Prediction of lesion size by simulation of light propagation through cortical tissue (A) Schematic of simulated cortical volume with our experimental setup. An uncollimated light beam passes through an aperture and a transparent artificial dura (0.5 mm thick) into gray and white matter of a virtual cortical medium. Gray-matter thickness is 2.5 mm. (B) A contour is identified from the light profile matching the light intensity threshold (19.9 μW/mm²) most closely matching the lesions. Scale bar is 100 μm. (C) The light-intensity contour is scaled to generate a biological lesion contour. Scaling factors were obtained through regression on our dataset of simulated lesion dimensions and corresponding histologically measured lesions. (D) Predicted lesion contour overlayed on a coronal Nissl-stained slice of a corresponding lesion from monkey B. Scale bar is 50 μm. (E–G) Simulated lesions accurately predict histologically measured lesion depths (0.41 r-squared) (E), diameters (0.82 r-squared) (F), and OCTA-measured diameters (0.60 r-squared) (G).

Figure 6

Large-scale electrocorticographic (ECoG) recording of neural activity before, during, and after photothrombotic lesion induction (A) The transparency of the array enabled OCTA imaging through the array. An example is shown here where the area denoted by the green square was imaged in monkey D. Scale bars are 3 mm (right) and 2 mm (left). (B) Baseline and 3 h post-photothrombosis OCTA images demonstrating lesion induction. The lesioned area is indicated by the white arrow. The imaged areas shown are denoted by the orange rectangle in (A). Scale bar is 2 mm. (C) Gamma-band power (30–59 Hz) was calculated from 30 min of ECoG recording before and 2.5 h post-photothrombosis for each channel across the array.

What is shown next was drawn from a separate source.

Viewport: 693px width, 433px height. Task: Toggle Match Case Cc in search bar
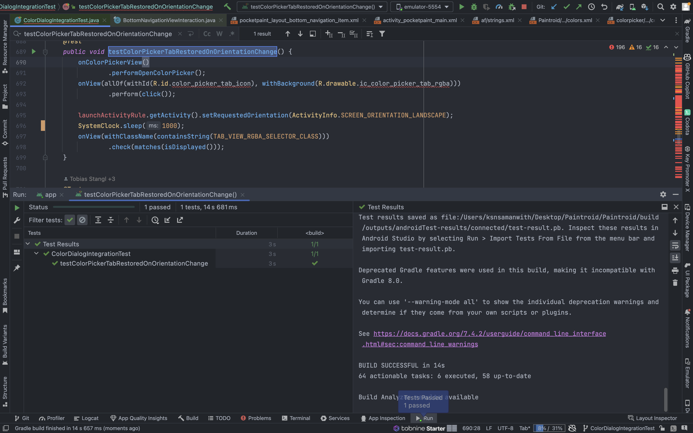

The change in power was then calculated for each channel. Channels with statistically significant reductions in gamma power were identified (in pink, paired left-tailed t test, family-wise error rate ≤0.001). Yellow circle indicates the location and extent of the aperture for photothrombotic lesion induction. (D) The average change in power for the lesioned group versus the non-lesioned group (error bars denote ± standard error of the mean [SEM]; one-way ANOVA, monkey D: p = 5.2 × 10⁻⁹, monkey E: p = 1.0 × 10⁻⁵). (E) Example of neural recording (gamma power) in monkey D through our ECoG array as the lesions were induced. Illumination period is shown in yellow. The traces are color-coded according to (D) to show the difference between the lesioned and non-lesioned areas.

Figure 7

Electrical stimulation enables modulation of peri-lesional neural activity (A) Stimulation protocol used in this study about 1 h after illumination period. Six 10-min blocks of stimulation were interspaced with 2-min recording blocks. (B and C) Heatmaps of change in high gamma-band (B) and theta-band (C) power across the ECoG array following blocks of stimulation with respect to baseline for monkeys E (no stimulation) and G (stimulation). Yellow circle indicates the illuminated area, and the stimulated channel is indicated by the green node. (D) Average time course of high gamma- and theta-band power for monkeys D–G. The yellow shaded area indicates the illumination period, while the green shaded areas indicate stimulation blocks for monkeys F and G. Power is normalized to baseline, and the mean power ±2 × SEM is shown for each animal.